Start of Records for this task

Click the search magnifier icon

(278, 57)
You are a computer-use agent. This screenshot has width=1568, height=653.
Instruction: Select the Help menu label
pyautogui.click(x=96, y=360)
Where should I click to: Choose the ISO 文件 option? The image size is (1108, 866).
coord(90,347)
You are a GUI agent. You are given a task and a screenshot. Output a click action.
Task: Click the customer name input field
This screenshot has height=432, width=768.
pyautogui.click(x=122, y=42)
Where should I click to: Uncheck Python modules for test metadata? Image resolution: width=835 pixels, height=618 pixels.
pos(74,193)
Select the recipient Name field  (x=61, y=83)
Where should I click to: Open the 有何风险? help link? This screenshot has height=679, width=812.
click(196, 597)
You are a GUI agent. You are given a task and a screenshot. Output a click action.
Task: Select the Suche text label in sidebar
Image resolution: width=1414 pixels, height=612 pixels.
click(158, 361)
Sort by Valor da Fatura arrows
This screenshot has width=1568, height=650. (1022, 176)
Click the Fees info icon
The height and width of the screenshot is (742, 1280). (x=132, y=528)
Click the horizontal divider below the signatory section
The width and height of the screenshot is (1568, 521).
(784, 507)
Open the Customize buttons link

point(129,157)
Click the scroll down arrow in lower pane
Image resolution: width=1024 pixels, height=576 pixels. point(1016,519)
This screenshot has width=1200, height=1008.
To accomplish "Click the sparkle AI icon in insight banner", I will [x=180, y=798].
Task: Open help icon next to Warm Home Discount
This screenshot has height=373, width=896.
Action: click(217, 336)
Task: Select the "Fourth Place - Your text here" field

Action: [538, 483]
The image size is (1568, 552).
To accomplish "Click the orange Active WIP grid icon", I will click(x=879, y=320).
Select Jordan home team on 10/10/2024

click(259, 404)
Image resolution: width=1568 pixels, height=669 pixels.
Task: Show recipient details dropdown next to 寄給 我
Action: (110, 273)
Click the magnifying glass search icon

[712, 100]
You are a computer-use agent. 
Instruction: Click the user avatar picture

End of Records for this task

To do: Find the word "accomplish" in the listing above, then copy each line where it turns up.

Problem solution:
To accomplish "Click the sparkle AI icon in insight banner", I will [x=180, y=798].
To accomplish "Click the orange Active WIP grid icon", I will click(x=879, y=320).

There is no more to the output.